** start of RAW RECORDS **

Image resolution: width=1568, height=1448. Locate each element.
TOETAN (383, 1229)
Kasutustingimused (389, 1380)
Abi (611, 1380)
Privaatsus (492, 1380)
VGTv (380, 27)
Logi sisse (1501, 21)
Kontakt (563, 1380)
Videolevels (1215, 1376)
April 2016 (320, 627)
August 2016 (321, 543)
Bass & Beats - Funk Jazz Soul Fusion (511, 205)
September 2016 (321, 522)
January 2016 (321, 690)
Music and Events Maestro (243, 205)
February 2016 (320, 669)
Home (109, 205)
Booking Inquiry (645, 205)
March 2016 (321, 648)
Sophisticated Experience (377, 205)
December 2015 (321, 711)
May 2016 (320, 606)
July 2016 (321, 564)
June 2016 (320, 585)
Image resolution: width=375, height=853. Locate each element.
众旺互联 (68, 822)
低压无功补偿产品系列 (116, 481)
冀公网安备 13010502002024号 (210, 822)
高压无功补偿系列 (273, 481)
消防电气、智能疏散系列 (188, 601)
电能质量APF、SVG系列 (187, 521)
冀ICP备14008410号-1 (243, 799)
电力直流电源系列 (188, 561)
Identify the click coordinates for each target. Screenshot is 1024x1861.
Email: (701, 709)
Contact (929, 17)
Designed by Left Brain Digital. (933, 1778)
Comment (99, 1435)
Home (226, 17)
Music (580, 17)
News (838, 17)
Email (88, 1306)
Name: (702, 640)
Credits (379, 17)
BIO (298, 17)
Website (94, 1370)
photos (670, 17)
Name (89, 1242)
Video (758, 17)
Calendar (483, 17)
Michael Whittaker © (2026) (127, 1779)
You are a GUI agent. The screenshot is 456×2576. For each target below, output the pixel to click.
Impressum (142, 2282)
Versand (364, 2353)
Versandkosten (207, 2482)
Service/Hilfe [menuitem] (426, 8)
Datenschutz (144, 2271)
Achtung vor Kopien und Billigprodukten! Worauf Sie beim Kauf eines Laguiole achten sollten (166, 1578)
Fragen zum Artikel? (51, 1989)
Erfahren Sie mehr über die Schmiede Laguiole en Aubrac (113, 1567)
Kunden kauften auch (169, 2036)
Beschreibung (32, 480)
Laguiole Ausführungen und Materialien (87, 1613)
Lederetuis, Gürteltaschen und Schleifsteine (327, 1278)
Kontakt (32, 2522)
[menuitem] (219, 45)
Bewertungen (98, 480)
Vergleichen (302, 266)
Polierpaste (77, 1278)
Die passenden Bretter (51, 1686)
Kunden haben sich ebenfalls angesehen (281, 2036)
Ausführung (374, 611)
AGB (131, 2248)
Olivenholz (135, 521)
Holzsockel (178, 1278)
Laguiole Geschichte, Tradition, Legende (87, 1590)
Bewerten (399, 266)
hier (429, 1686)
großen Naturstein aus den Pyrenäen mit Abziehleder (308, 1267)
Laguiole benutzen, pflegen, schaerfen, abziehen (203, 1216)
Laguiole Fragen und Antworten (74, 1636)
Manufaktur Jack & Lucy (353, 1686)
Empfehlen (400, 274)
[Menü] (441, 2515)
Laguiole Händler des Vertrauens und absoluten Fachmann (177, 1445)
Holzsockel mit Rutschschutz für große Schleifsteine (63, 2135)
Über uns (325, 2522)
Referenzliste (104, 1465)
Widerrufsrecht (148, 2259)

** end of RAW RECORDS **

**INSTRUCTION:**
Starting at the beginning of the listing above and ending at the line that contains "Home (109, 205)", both included, write out every line again, requests too. Move each coordinate in the answers by adding 24 to both of its numbers.

**COMPLETE OUTPUT:**
Image resolution: width=1568, height=1448. Locate each element.
TOETAN (407, 1253)
Kasutustingimused (413, 1404)
Abi (635, 1404)
Privaatsus (516, 1404)
VGTv (404, 51)
Logi sisse (1525, 45)
Kontakt (587, 1404)
Videolevels (1239, 1400)
April 2016 (344, 651)
August 2016 (345, 567)
Bass & Beats - Funk Jazz Soul Fusion (535, 229)
September 2016 (345, 546)
January 2016 (345, 714)
Music and Events Maestro (267, 229)
February 2016 (344, 693)
Home (133, 229)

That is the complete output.